Rincian Tugas:
Salin tanpa perubahan bagian kutipan tentang proyek lumbung pangan Jokowi, dimulai dengan "Masifitas gebrakan Jokowi" dan berlanjut hingga "terhadap kabinetnya sendiri.".

Kutipan Pilihan:
____

Masifitas gebrakan Jokowi ditandai keputusan mengejutkan. Menunjuk Menteri Pertahanan (Menhan) Prabowo Subianto sebagai penanggung jawab utama proyek lumbung ketahanan pangan itu.
Keputusan tanpa prakondisi pemaparan secara tehnis hasil pengkajian dan tanpa ditopang rasionalitas analisis yang penjamin keberhasilan program kilat lumbung pangan itu akan berhasil. Yang pasti kedudukan dan posisi Menteri Pertanian (Mentan) Syahrul Yasin Limpo dipertanyakan masyarakat. Tidak lazim pergeseran posisi menteri dilakukan presiden di pinggir pematang sawah. Di luar kota. Jauh dari Istana.
Beberapa teman mengirim pesan pertanyaan melalui WhatsApp. Apakah keputusan presiden itu adalah “reshuffle” terselubung? Ada lagi yang lebih tajam dengan menyebutkan keputusan kilat Jokowi itu, sejenis “kudeta” merangkak terhadap kabinetnya sendiri.
Kehadiran tak diundang pandemi Covid 19 itu dibaca publik sebagai blessing indisguise bagi Jokowi untuk “melompati” mekanisme birokratis yang berjenjang panjang dan bekerja sangat lamban. Menjadi pintu masuk yang terbuka otomatis memenuhi naluri kerja, kerja, kerja yang berorientasi hasil yang menjadi ciri khas perwatakan budaya kerja sang presiden.
Di atas kecemasan dan keresahan masyarakat menghadapi penetrasi virus yang misterius itu, Jokowi menemukan alasan untuk menjalankan roda pemerintahan sesuai dengan selera gaya kerjanya. Melabrak budaya para menteri yang selama ini lebih banyak memainkan trik-trik seremonial melalui kemasan program dengan aroma kerakyatan semu. Menghabiskan uang rakyat tanpa makna. Diolah agen penjual paket pencitraan polesan lembaga survey berbayar.
Sejatinya pandemi membuka jalan perubahan langgam birokrasi yang lamban, tambun dan feodalistik. Jokowi dengan sigap menangkap peluang itu.
Para menteri yang notabene adalah pembantu presiden, di mata masyarakat tidak ada satupun yang berhasil menjawab gangguan pandemik dengan tampilan yang mengesankan. Tidak heran jika rakyat menyaksikan hampir tiap minggu Jokowi mengeluh, mengeritik dan marah-marah terhadap kinerja menterinya yang jauh di bawah standar minimal.

____

Data Mentah:
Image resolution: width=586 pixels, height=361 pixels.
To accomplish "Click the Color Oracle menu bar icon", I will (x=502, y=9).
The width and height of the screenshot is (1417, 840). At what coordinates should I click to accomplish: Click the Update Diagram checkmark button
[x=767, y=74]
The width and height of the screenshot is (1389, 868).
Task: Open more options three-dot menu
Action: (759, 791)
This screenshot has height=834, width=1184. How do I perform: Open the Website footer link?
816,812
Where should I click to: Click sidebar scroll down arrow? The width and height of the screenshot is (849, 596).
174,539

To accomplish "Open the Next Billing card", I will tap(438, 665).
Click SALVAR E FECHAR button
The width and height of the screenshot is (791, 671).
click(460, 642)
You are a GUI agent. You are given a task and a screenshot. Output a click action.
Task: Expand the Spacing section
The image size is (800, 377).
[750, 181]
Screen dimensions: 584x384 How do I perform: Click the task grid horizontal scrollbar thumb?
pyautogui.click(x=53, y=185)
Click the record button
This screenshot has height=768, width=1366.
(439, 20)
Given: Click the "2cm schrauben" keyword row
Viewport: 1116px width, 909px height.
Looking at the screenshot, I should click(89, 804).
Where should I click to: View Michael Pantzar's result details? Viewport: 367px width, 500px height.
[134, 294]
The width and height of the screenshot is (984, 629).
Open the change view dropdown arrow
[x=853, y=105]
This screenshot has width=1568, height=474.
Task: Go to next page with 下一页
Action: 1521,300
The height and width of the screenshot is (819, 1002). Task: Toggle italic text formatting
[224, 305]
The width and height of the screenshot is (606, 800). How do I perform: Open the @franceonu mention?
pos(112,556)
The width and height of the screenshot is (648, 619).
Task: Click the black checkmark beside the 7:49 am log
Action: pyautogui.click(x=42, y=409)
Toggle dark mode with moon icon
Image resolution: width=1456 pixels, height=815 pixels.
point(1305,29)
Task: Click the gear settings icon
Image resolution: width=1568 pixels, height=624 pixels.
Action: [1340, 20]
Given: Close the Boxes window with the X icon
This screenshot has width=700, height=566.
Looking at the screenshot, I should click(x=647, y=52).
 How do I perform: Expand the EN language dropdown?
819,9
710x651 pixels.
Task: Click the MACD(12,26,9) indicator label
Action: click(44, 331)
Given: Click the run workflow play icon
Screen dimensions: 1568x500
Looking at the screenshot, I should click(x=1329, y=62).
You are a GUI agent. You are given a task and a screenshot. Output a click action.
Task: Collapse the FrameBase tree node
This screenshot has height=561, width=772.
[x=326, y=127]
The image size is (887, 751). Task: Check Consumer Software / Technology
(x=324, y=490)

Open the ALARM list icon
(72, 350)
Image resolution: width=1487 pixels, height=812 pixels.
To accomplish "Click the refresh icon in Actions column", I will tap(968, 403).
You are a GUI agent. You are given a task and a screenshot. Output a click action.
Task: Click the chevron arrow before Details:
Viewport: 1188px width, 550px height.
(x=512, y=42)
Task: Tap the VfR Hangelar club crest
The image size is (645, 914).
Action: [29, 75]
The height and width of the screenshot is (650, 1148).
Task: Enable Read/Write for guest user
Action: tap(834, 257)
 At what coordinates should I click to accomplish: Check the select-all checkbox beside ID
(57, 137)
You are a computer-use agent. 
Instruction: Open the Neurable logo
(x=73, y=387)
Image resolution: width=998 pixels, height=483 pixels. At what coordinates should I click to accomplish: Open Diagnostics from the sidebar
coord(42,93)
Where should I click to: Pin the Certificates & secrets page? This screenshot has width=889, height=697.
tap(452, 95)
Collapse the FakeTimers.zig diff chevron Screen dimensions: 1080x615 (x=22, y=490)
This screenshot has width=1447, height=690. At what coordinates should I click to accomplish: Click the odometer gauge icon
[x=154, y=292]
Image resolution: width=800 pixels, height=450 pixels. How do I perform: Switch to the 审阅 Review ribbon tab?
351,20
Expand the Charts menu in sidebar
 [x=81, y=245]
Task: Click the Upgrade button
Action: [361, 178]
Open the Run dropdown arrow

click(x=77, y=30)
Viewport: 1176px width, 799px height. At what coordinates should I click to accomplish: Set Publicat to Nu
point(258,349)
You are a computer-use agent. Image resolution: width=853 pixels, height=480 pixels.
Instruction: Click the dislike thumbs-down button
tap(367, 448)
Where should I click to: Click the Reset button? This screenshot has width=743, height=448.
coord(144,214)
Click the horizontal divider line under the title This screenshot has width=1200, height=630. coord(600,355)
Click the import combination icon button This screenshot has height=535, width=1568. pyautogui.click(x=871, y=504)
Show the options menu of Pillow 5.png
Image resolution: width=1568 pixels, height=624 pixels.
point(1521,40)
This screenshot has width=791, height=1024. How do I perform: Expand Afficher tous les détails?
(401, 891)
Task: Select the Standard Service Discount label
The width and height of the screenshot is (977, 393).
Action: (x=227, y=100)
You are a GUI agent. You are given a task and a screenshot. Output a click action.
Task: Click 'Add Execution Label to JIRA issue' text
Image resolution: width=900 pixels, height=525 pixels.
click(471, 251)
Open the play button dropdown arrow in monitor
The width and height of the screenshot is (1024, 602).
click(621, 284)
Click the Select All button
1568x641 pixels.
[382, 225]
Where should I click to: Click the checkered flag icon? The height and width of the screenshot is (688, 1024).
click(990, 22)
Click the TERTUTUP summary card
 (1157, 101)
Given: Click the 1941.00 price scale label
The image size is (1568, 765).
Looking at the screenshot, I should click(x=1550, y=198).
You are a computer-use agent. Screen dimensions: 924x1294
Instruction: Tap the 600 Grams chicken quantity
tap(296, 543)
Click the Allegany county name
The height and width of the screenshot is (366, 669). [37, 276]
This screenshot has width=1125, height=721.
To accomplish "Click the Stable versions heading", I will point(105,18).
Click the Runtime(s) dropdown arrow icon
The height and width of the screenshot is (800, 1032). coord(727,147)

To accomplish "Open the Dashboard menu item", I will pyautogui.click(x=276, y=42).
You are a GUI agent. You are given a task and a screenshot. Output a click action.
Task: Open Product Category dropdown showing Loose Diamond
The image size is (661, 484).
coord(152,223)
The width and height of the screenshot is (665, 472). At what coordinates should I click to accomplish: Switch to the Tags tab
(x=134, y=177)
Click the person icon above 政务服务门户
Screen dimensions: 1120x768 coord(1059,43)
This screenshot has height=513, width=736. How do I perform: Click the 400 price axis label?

____

Jawaban Tertulis:
Masifitas gebrakan Jokowi ditandai keputusan mengejutkan. Menunjuk Menteri Pertahanan (Menhan) Prabowo Subianto sebagai penanggung jawab utama proyek lumbung ketahanan pangan itu.
Keputusan tanpa prakondisi pemaparan secara tehnis hasil pengkajian dan tanpa ditopang rasionalitas analisis yang penjamin keberhasilan program kilat lumbung pangan itu akan berhasil. Yang pasti kedudukan dan posisi Menteri Pertanian (Mentan) Syahrul Yasin Limpo dipertanyakan masyarakat. Tidak lazim pergeseran posisi menteri dilakukan presiden di pinggir pematang sawah. Di luar kota. Jauh dari Istana.
Beberapa teman mengirim pesan pertanyaan melalui WhatsApp. Apakah keputusan presiden itu adalah “reshuffle” terselubung? Ada lagi yang lebih tajam dengan menyebutkan keputusan kilat Jokowi itu, sejenis “kudeta” merangkak terhadap kabinetnya sendiri.